* _Description of the task_
All entries must be transcribed without a single difference.

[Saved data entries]
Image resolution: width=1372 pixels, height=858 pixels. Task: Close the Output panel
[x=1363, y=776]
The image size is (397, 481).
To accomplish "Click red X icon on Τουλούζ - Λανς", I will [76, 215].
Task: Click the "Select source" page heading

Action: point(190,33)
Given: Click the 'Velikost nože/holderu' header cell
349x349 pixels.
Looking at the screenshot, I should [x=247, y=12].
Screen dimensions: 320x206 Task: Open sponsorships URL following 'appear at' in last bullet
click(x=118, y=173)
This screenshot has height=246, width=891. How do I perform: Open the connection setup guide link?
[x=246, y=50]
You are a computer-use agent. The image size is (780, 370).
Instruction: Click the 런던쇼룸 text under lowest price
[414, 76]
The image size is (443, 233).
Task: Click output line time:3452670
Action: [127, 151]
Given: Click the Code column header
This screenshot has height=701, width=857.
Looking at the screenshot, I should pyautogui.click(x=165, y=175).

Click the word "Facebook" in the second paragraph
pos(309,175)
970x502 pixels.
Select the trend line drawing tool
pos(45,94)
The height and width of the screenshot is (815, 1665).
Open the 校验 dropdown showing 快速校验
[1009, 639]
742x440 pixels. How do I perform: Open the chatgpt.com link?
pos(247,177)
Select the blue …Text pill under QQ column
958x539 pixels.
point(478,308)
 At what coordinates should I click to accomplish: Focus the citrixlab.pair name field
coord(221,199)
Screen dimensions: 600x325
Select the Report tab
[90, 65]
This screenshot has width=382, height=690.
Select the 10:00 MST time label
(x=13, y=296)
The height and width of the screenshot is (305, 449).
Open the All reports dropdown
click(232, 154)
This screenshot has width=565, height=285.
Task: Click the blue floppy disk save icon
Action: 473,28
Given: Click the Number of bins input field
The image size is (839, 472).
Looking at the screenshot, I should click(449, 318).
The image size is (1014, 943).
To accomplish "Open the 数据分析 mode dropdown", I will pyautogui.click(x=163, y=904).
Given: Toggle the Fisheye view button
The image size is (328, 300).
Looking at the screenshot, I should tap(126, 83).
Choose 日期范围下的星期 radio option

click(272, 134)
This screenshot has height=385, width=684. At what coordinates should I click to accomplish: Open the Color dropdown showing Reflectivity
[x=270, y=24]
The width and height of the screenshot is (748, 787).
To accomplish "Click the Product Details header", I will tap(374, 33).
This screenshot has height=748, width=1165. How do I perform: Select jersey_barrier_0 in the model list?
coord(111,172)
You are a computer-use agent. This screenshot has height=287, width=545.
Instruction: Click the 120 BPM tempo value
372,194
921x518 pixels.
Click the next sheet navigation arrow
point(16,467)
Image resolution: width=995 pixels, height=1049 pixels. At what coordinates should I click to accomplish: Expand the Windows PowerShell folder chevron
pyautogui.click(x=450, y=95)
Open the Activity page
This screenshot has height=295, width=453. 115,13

* _Answer_
Image resolution: width=1372 pixels, height=858 pixels. Task: Close the Output panel
[x=1363, y=776]
The image size is (397, 481).
To accomplish "Click red X icon on Τουλούζ - Λανς", I will [76, 215].
Task: Click the "Select source" page heading

Action: point(190,33)
Given: Click the 'Velikost nože/holderu' header cell
349x349 pixels.
Looking at the screenshot, I should [x=247, y=12].
Screen dimensions: 320x206 Task: Open sponsorships URL following 'appear at' in last bullet
click(x=118, y=173)
This screenshot has height=246, width=891. How do I perform: Open the connection setup guide link?
[x=246, y=50]
You are a computer-use agent. The image size is (780, 370).
Instruction: Click the 런던쇼룸 text under lowest price
[414, 76]
The image size is (443, 233).
Task: Click output line time:3452670
Action: [127, 151]
Given: Click the Code column header
This screenshot has height=701, width=857.
Looking at the screenshot, I should pyautogui.click(x=165, y=175).

Click the word "Facebook" in the second paragraph
pos(309,175)
970x502 pixels.
Select the trend line drawing tool
pos(45,94)
The height and width of the screenshot is (815, 1665).
Open the 校验 dropdown showing 快速校验
[1009, 639]
742x440 pixels. How do I perform: Open the chatgpt.com link?
pos(247,177)
Select the blue …Text pill under QQ column
958x539 pixels.
point(478,308)
 At what coordinates should I click to accomplish: Focus the citrixlab.pair name field
coord(221,199)
Screen dimensions: 600x325
Select the Report tab
[90, 65]
This screenshot has width=382, height=690.
Select the 10:00 MST time label
(x=13, y=296)
The height and width of the screenshot is (305, 449).
Open the All reports dropdown
click(232, 154)
This screenshot has width=565, height=285.
Task: Click the blue floppy disk save icon
Action: 473,28
Given: Click the Number of bins input field
The image size is (839, 472).
Looking at the screenshot, I should click(449, 318).
The image size is (1014, 943).
To accomplish "Open the 数据分析 mode dropdown", I will pyautogui.click(x=163, y=904).
Given: Toggle the Fisheye view button
The image size is (328, 300).
Looking at the screenshot, I should tap(126, 83).
Choose 日期范围下的星期 radio option

click(272, 134)
This screenshot has height=385, width=684. At what coordinates should I click to accomplish: Open the Color dropdown showing Reflectivity
[x=270, y=24]
The width and height of the screenshot is (748, 787).
To accomplish "Click the Product Details header", I will tap(374, 33).
This screenshot has height=748, width=1165. How do I perform: Select jersey_barrier_0 in the model list?
coord(111,172)
You are a computer-use agent. This screenshot has height=287, width=545.
Instruction: Click the 120 BPM tempo value
372,194
921x518 pixels.
Click the next sheet navigation arrow
point(16,467)
Image resolution: width=995 pixels, height=1049 pixels. At what coordinates should I click to accomplish: Expand the Windows PowerShell folder chevron
pyautogui.click(x=450, y=95)
Open the Activity page
This screenshot has height=295, width=453. 115,13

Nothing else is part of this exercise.